The print media, with little or no access to the drama unfolding inside the palace, were reduced to recycling reports from Indian and foreign cable TV channels. Ace Nepali reporters seemed to have no sources of information inside the palace. Part of the explanation may lie in the tight control Narayanhiti maintains over the flow of information as a matter of policy. After all, even the prime minister was informed of the killings a full two hours after it happened. But that is a feeble excuse. Journalists who pride themselves upon accurately forecasting cabinet decisions days in advance should have deep throats within the palace-military complex. They tried to make up for it by culling juicy bits of bazaar rumours and serving them as reports
Nothing epitomises this frame of mind more than the notorious opinion piece by Baburam Bhattarai. It was Soviet-era propaganda at its best, and proved the maxim: "since the completely unbelievable is relatively more believable than the scarcely believable, it makes more sense, if one has to lie, to tell a big lie rather than a small lie". Baburam's piece was untruthful, in bad taste, and came at a volatile time. You could question the editor's judgement. But come on, Home Minister, to put him in jail? By its inept handling of the Kantipur affair, the government has helped shift the focus of attention from a specific instance of incompetence of our national media to the larger issue of freedom of the press. The fact that our so-called national dailies are little more than broadsheet versions of yellow rags of yesteryear has now been eclipsed by this needless controversy.

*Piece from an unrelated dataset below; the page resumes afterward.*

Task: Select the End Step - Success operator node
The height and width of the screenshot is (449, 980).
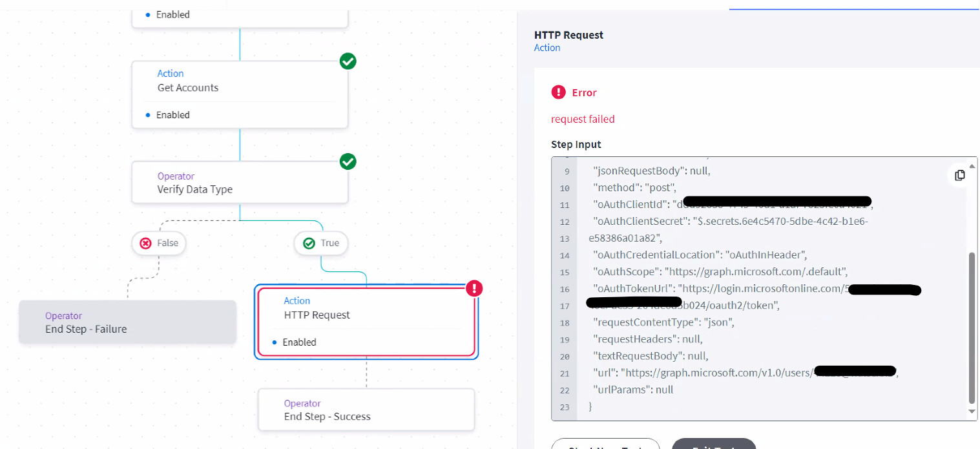Action: tap(366, 410)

Here is a government that muddled with the state media, and is now trying to distract attention by meddling with the private media, giving the impression that it is muzzling the press. Refusing to learn from their own mistakes is the defining characteristic of Nepali politicians, and the Ministry of Information and Communication has blundered once again by insisting that foreign journalists acquire accreditation before reporting. In this day and age?

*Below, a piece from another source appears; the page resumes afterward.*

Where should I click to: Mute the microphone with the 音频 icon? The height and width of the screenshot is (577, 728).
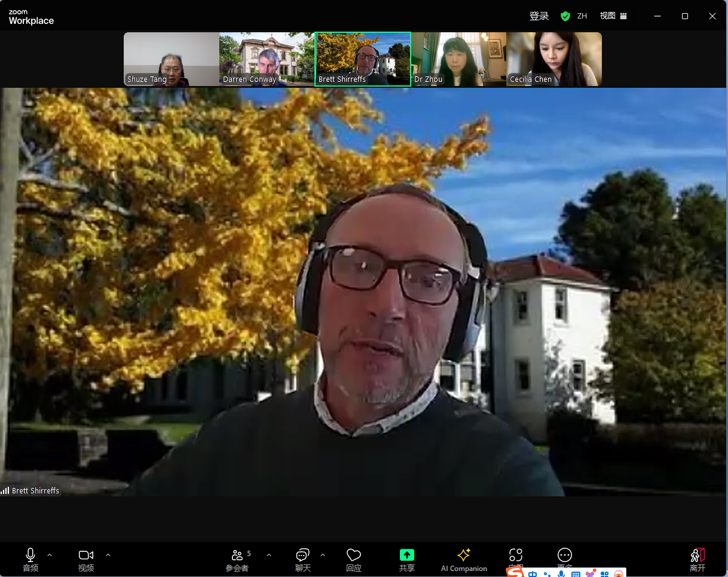(30, 555)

Regulating the press is not only impossible, it is pointless and counter-productive. It gets the rumour mills going, and information-starved people begin to believe the wildest rumours, the wilder the better.
The only institution that can regulate the press is its own professionalism. That will take time to develop, and there are no short-cuts to learning by doing and committing one's own mistakes. By imprisoning media, the government makes matters worse by pushing the press to manufacturing self-justification rather than carrying out self-examination.

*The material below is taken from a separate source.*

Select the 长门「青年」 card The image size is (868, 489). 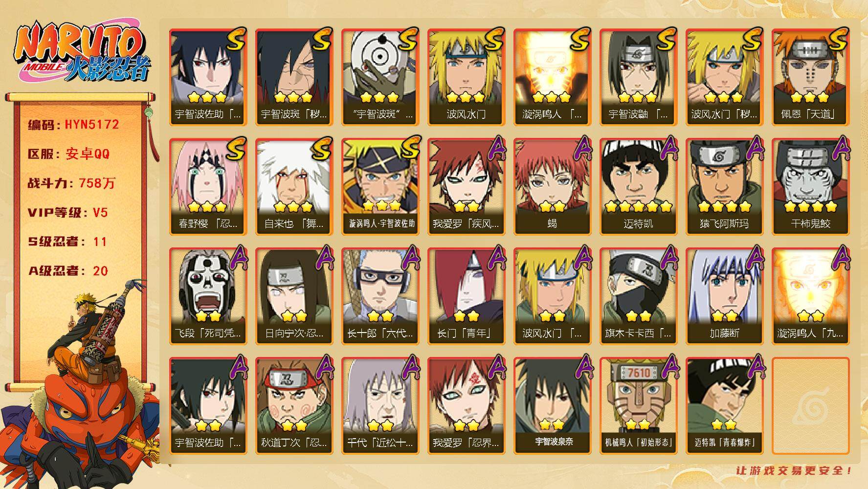466,296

As for the palace, the lesson of the crisis is clear: the traditional opacity of the royals is an anachronism that weakens constitutional monarchy. It must open up in future if it is to maintain its dignity. Only transparency can stop the domestic yellow rags and the international gutter press from displaying dirty royal linen.
In India's countryside, villagers cope with black humour. Whenever there is a caste massacre, the first to arrive are the vultures, followed closely by reporters, then the police, and finally the priests. So it is here too. We will know when the cameras of Zee and Star and CNN have finally left the Valley (following Mr Sapkota and the elephant-borne ghosts of dead kings) that at last things are getting back to normal.